======== Study material ========

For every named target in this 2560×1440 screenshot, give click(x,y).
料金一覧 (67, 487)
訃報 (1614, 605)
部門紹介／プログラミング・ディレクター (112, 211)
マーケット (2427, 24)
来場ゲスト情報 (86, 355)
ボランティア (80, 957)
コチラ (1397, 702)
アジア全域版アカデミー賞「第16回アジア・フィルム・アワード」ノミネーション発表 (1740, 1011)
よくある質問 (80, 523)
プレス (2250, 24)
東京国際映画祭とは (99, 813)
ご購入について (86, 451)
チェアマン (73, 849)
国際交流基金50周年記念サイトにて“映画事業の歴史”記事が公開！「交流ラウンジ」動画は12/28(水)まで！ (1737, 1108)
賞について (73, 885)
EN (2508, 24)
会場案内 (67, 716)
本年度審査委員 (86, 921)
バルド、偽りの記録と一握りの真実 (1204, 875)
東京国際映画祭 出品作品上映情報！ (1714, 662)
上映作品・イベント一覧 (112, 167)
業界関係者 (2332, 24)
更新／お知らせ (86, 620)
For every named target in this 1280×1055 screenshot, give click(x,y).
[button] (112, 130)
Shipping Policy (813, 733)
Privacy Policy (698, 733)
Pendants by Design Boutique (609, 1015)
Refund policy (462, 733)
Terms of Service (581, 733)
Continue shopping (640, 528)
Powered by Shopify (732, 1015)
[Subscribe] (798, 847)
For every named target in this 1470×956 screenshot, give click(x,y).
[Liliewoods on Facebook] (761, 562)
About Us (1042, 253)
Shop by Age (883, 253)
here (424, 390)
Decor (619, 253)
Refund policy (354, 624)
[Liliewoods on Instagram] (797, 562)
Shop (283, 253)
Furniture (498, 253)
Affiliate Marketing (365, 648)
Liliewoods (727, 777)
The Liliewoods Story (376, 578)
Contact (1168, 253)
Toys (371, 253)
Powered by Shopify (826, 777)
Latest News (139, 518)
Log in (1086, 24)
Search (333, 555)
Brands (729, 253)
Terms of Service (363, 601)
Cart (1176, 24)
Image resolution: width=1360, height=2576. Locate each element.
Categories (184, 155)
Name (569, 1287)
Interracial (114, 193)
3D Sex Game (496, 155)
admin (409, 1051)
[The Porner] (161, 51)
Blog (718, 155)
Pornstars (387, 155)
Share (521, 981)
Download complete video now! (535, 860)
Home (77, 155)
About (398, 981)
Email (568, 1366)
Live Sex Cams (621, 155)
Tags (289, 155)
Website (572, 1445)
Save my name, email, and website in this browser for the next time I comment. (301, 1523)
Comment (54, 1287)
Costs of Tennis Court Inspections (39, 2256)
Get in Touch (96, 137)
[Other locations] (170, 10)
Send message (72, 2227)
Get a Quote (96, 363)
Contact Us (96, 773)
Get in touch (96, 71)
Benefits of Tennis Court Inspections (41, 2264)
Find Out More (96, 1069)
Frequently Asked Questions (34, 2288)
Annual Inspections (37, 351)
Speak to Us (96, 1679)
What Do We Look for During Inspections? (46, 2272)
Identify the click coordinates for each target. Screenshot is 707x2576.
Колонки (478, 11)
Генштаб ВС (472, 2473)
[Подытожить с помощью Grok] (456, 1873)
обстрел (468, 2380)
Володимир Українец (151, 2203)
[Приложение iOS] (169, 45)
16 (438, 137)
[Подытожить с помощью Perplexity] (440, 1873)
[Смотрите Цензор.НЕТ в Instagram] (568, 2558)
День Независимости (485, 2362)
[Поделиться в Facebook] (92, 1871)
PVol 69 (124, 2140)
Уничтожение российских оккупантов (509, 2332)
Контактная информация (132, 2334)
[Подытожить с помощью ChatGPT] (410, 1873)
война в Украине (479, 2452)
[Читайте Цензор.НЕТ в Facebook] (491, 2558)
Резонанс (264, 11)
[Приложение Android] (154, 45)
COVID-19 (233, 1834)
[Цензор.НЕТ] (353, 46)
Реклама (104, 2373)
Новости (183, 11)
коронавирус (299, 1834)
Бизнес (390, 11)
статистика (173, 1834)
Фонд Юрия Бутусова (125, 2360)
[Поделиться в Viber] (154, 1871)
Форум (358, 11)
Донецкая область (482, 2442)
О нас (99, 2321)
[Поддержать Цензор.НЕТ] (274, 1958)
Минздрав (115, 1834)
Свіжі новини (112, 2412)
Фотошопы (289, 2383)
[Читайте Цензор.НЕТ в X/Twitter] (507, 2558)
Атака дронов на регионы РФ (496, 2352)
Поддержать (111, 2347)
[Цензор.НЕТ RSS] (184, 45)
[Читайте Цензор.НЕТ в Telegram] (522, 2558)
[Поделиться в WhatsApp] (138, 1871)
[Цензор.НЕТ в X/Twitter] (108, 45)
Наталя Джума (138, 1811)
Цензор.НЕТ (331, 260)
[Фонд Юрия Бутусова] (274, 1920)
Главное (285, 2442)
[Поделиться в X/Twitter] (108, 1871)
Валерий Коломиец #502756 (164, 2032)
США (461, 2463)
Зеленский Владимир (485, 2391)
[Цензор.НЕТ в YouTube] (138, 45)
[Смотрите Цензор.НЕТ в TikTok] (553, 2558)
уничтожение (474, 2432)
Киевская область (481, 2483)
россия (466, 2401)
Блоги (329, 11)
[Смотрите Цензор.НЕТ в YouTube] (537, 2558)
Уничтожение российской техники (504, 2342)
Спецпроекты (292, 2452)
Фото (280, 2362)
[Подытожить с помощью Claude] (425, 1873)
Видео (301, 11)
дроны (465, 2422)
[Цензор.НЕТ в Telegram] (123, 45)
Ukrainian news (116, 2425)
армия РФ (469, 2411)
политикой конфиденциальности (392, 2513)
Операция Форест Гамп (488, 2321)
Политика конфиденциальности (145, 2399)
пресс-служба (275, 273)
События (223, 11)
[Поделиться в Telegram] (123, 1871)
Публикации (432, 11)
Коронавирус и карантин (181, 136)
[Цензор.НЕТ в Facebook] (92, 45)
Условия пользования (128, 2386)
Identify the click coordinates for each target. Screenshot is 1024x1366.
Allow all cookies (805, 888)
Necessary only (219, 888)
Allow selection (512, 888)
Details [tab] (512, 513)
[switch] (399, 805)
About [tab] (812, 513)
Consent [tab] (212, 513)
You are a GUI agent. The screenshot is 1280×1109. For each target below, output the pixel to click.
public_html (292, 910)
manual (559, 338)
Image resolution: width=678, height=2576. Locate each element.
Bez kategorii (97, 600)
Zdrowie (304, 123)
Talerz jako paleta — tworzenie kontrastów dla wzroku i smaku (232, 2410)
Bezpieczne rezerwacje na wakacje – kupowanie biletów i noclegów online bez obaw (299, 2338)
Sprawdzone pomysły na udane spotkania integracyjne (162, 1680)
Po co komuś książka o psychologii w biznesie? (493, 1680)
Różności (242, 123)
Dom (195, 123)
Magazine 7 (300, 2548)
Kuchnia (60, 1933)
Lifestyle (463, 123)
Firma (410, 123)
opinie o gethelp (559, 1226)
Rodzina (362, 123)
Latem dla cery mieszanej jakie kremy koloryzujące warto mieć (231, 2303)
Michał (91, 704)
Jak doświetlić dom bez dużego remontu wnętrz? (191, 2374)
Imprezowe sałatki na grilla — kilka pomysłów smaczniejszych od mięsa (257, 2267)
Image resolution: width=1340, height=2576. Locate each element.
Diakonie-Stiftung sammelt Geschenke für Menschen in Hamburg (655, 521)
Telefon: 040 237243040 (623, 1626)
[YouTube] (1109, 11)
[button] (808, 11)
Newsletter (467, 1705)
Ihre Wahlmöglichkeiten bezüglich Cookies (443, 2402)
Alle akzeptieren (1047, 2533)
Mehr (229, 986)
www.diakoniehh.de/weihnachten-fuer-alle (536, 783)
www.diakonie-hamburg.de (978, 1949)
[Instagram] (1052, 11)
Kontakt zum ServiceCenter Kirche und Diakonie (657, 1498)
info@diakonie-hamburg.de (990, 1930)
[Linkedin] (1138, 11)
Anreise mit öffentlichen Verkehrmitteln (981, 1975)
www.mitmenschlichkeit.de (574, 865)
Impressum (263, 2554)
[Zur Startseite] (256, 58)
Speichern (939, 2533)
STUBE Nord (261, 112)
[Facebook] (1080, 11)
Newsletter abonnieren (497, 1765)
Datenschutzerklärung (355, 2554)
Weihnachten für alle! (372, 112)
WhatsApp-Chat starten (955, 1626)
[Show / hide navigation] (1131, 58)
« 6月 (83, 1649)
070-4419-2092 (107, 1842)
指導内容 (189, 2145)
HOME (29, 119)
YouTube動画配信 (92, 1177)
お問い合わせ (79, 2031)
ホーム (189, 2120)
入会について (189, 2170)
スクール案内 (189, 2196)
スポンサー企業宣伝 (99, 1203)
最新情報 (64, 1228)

========

> Problem requirements: Go to the line with "Email (568, 1366)" in the entries above and repeat every line from there through the line with "Get in Touch (96, 137)", exactly and with no other text.

> Your solution:
Email (568, 1366)
Live Sex Cams (621, 155)
Tags (289, 155)
Website (572, 1445)
Save my name, email, and website in this browser for the next time I comment. (301, 1523)
Comment (54, 1287)
Costs of Tennis Court Inspections (39, 2256)
Get in Touch (96, 137)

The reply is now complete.